(Stored records)
┄┄┄┄┄┄
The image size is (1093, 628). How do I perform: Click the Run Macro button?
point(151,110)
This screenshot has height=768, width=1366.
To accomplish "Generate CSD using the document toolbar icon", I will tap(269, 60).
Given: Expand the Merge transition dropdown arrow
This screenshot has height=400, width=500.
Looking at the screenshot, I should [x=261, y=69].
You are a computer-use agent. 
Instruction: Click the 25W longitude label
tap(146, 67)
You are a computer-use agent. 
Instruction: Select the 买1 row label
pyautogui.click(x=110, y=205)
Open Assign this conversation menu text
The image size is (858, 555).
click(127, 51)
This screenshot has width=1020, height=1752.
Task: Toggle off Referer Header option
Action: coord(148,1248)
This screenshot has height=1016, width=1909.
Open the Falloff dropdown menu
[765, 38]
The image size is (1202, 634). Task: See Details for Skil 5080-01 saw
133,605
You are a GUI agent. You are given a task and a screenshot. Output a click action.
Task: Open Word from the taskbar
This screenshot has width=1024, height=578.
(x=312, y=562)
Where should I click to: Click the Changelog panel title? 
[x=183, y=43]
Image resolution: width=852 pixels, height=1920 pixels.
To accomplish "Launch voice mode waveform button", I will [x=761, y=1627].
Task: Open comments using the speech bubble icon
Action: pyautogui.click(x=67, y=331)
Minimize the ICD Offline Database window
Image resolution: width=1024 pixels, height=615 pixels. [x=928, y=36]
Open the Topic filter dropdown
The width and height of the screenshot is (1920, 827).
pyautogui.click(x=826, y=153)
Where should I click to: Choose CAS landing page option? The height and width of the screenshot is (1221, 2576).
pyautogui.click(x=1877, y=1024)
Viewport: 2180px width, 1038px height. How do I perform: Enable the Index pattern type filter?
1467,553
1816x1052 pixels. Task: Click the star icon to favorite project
┄┄┄┄┄┄
Your task is to retype all of the records exactly.

The image size is (1093, 628). How do I perform: Click the Run Macro button?
point(151,110)
This screenshot has height=768, width=1366.
To accomplish "Generate CSD using the document toolbar icon", I will tap(269, 60).
Given: Expand the Merge transition dropdown arrow
This screenshot has height=400, width=500.
Looking at the screenshot, I should [x=261, y=69].
You are a computer-use agent. 
Instruction: Click the 25W longitude label
tap(146, 67)
You are a computer-use agent. 
Instruction: Select the 买1 row label
pyautogui.click(x=110, y=205)
Open Assign this conversation menu text
The image size is (858, 555).
click(127, 51)
This screenshot has width=1020, height=1752.
Task: Toggle off Referer Header option
Action: coord(148,1248)
This screenshot has height=1016, width=1909.
Open the Falloff dropdown menu
[765, 38]
The image size is (1202, 634). Task: See Details for Skil 5080-01 saw
133,605
You are a GUI agent. You are given a task and a screenshot. Output a click action.
Task: Open Word from the taskbar
This screenshot has width=1024, height=578.
(x=312, y=562)
Where should I click to: Click the Changelog panel title? 
[x=183, y=43]
Image resolution: width=852 pixels, height=1920 pixels.
To accomplish "Launch voice mode waveform button", I will [x=761, y=1627].
Task: Open comments using the speech bubble icon
Action: pyautogui.click(x=67, y=331)
Minimize the ICD Offline Database window
Image resolution: width=1024 pixels, height=615 pixels. [x=928, y=36]
Open the Topic filter dropdown
The width and height of the screenshot is (1920, 827).
pyautogui.click(x=826, y=153)
Where should I click to: Choose CAS landing page option? The height and width of the screenshot is (1221, 2576).
pyautogui.click(x=1877, y=1024)
Viewport: 2180px width, 1038px height. How do I perform: Enable the Index pattern type filter?
1467,553
1816x1052 pixels. Task: Click the star icon to favorite project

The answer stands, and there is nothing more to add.